■ DIRECTIONS ■
Continue the editorial on psychiatric progress, starting after its final sentence.

■ PASSAGE SHOWN ■
==============================
From the Editor
For psychiatry, progress isn’t what it used to be
There is a widespread notion that today’s medical practices and advances—including in psychiatry—are superior to the tools and therapies of the past, yet a second
look at the facts will temper that perception.
I might have a jaundiced view of progress but, across most medical specialties, diseases are still managed, not cured. Chronicity is almost ubiquitous among medical ailments, and no specialty can boast that it restores function completely and fully restores patients’ quality of life.
Psychiatry has had its share of missteps
Prefrontal lobotomy is perhaps the most infamous of many discredited treatments that were introduced as a great solution to severe brain disorders such as schizophrenia.1 Prefrontal lobotomy (leucotomy) was initially heralded as a major medical advance in 1935; its originator, neurosurgeon António Egas Moniz, shared the Nobel Prize in Medicine or Physiology in 1949 for what is now regarded as mayhem. Prefrontal lobotomy was widely used for many conditions—not just for psychosis—but it fell from favor rapidly after the discovery of anti-psychotic drugs.
A similar fate befell other treatments that were introduced to psychiatry:
• malaria therapy (1917) for general paresis of the insane (the condition was later recognized as tertiary syphilis)
• deep sleep therapy (1920) for schizophrenia
• insulin shock therapy (1933), also for schizophrenia.
Those discredited therapies were lauded as significant advances, only to be shunned later as harmful, even barbaric.
==============================
■ EXTRACTED ENTRIES ■
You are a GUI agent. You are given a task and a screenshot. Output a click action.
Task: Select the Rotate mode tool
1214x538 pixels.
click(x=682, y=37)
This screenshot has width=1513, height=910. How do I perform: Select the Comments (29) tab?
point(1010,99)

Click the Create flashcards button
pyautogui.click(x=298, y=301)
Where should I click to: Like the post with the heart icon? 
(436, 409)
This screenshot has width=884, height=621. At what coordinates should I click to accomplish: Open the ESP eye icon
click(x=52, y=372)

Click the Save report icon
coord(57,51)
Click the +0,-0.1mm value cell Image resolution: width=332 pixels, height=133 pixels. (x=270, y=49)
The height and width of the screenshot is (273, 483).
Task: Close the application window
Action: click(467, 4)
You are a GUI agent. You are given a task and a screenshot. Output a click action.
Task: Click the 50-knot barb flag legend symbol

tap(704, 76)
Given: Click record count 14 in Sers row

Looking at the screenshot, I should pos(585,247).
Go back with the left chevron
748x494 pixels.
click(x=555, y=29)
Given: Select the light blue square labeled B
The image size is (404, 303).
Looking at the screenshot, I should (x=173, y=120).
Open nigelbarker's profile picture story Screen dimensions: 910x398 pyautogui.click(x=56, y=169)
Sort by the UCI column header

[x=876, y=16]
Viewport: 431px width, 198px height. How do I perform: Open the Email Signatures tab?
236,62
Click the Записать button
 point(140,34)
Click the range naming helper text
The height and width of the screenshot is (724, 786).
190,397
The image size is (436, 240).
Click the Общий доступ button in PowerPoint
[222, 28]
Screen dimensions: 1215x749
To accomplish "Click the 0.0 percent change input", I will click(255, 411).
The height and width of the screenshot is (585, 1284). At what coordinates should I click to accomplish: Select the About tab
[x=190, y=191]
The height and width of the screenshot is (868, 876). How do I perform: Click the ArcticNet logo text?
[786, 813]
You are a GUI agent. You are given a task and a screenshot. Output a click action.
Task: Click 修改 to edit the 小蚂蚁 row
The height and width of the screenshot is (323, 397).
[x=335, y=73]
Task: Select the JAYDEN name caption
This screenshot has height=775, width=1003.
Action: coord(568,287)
==============================
■ EXERCISE RESULT ■
Treating addiction is another saga of false steps. Fifty-nine different treatments for addiction have been introduced over the past few decades, many later discredited as “psychoquackery.”2 In the breathless rush to cure desperate conditions, there often is the risk that pseudoscience will masquerade as science. Many patients suffer needlessly before the medical community examines the accumulated evidence and discredits useless or harmful treatments.
Psychiatry isn’t alone in lacking cures
A fitting slogan of many non-psychiatric medical specialties is “to treat, perchance to cure.” Consider some examples:
• In cardiology, congestive heart failure, a chronic illness, is managed but rarely cured, and leads to early mortality.
• Nephrologists struggle to maintain a semblance of kidney function in renal failure patients, before placing them on the long waiting list for a kidney transplant.
• Gastroenterologists can only hope to maintain liver function in severe hepatitis, or to alleviate the misery of ulcerative colitis.
• Rheumatologists do what they can to relieve the debilitating symptoms of rheumatoid arthritis, systemic lupus erythematosus, and Sjögren’s syndrome.
• Pulmonologists know they can never restore normal lung function for their patients with chronic obstructive pulmonary disease; they can only help them hang on with partial function.
• Oncologists valiantly fight aggressive cancers with the hope of prolonging life for a few months or years.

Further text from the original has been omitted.